The former One51 won't have Irish stock listing
Irish plastics group IPL - formerly One51 - is continuing to advance plans for a €600m stock market debut, but is now focused on a single listing in Toronto.
It has already hired three Canadian banks to handle the initial public offering (IPO).
Releasing full-year results yesterday, IPL Plastics said that its group revenue rose 36.2pc to €474.4m last year, while its profit was 9.3pc higher at €17.6m.
Its earnings before interest, tax, depreciation and amortisation (EBITDA), jumped 46pc to €70.9m.
The group makes plastics for sectors such as car-makers, pharma, construction and food companies. It employs 1,900 people across 14 production facilities in North America, the UK, China and Ireland.
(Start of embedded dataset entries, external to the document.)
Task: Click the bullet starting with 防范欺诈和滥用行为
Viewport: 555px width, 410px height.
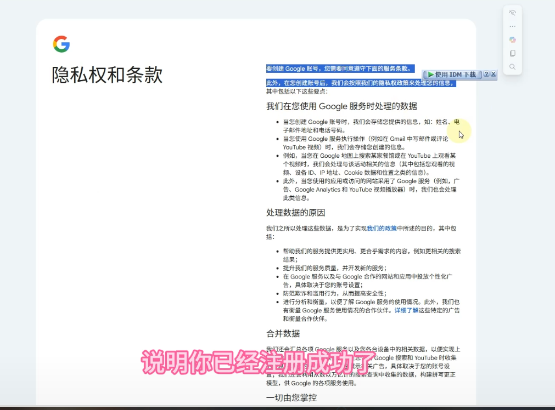Action: click(x=330, y=293)
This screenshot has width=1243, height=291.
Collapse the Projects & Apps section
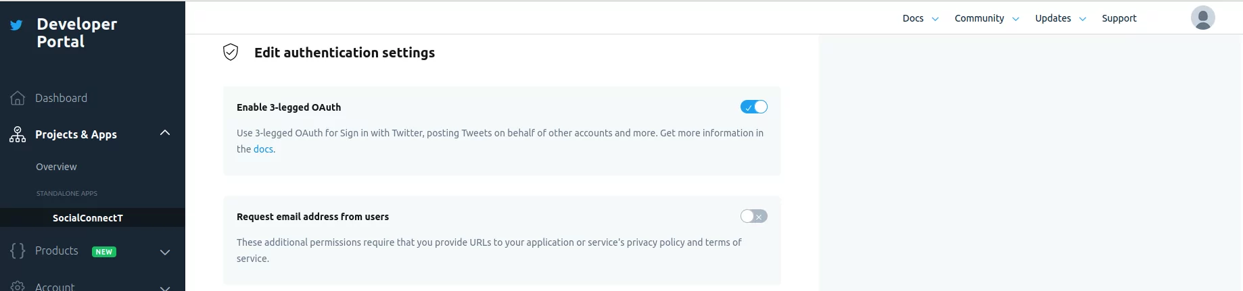pyautogui.click(x=165, y=133)
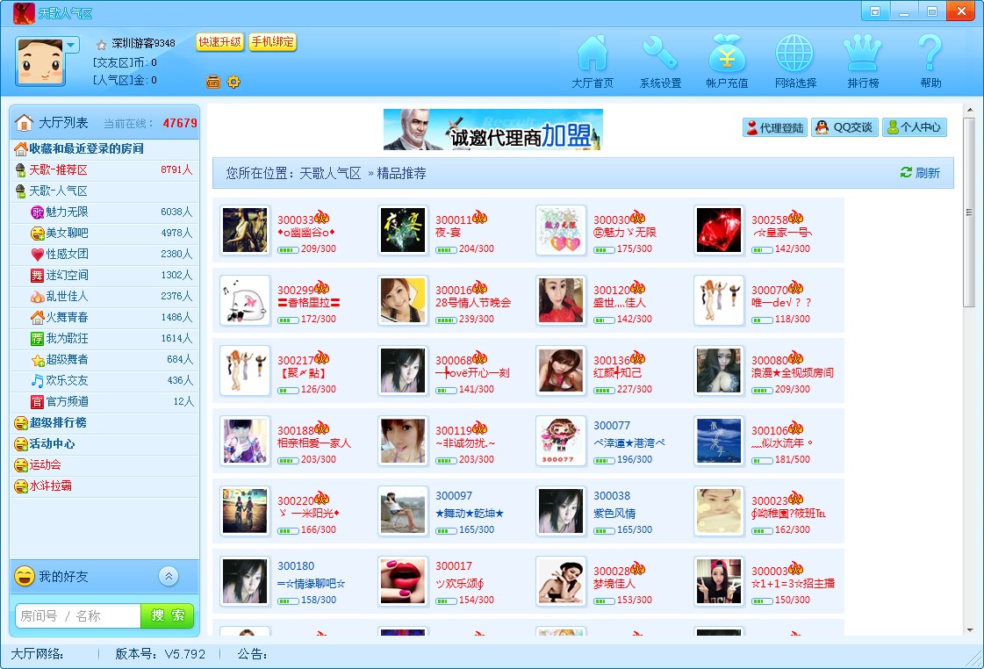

It said that the increased revenue and earnings were primarily the result of organic growth, a full-year contribution from US-based Encore Industries, which it bought for $35m in 2016, as well as a partial contribution from US-based Macro Plastics, which was bought in June last year for $150m.
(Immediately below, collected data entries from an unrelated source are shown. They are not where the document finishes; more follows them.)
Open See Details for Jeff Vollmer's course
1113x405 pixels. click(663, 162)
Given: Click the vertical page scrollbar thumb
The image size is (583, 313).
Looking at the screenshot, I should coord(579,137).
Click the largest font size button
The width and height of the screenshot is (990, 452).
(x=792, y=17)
Last month, IPL completed a corporate reorganisation that saw Canadian investment giant Caisse de depot et placement de Quebec (CDPQ), and Fonds de Solidarite des Travailleurs du Québec, swap their combined 33pc holding in IPL Inc for a total 22pc additional holding in One51.
The two investment entities will own a combined 41.5pc stake in IPL Plastics prior to an IPO, which is likely to take place later this year. Last year, billionaire businessman Dermot Desmond sold his 23pc stake in One51 to CDPQ.
"The group is now operating from 14 manufacturing plants across three continents with a clear long term strategy," said IPL Plastics chief executive Alan Walsh.
"We continue to experience significant organic growth opportunities across our end markets, particularly in North America," he said.
Mr Walsh added: "We have also made progress towards a possible IPO and Listing on the Toronto TSX later this year."
However, IPL Plastics noted in its results that it's "cognisant of elevated levels of global risk factors", including the outlook for the UK economy as it prepares for Brexit, as well as stock market, currency and interest rate volatility.
It noted that its performance in the second half of 2017 was adversely impacted by increased resin prices and transportation costs, combined with the decline in both the value of the Canadian and US currencies.
It warned that those trends have continued into 2018. It also took a hit in the third quarter of 2017 from hurricanes that battered the United States. The 2017 US hurricane season was the most expensive in the country's history.
"The group's overall 2018 results should start to see the full-year earnings impact of some of the capital expenditure programmes commissioned in the latter half of 2017, coupled with a full year's contribution from Macro," it added.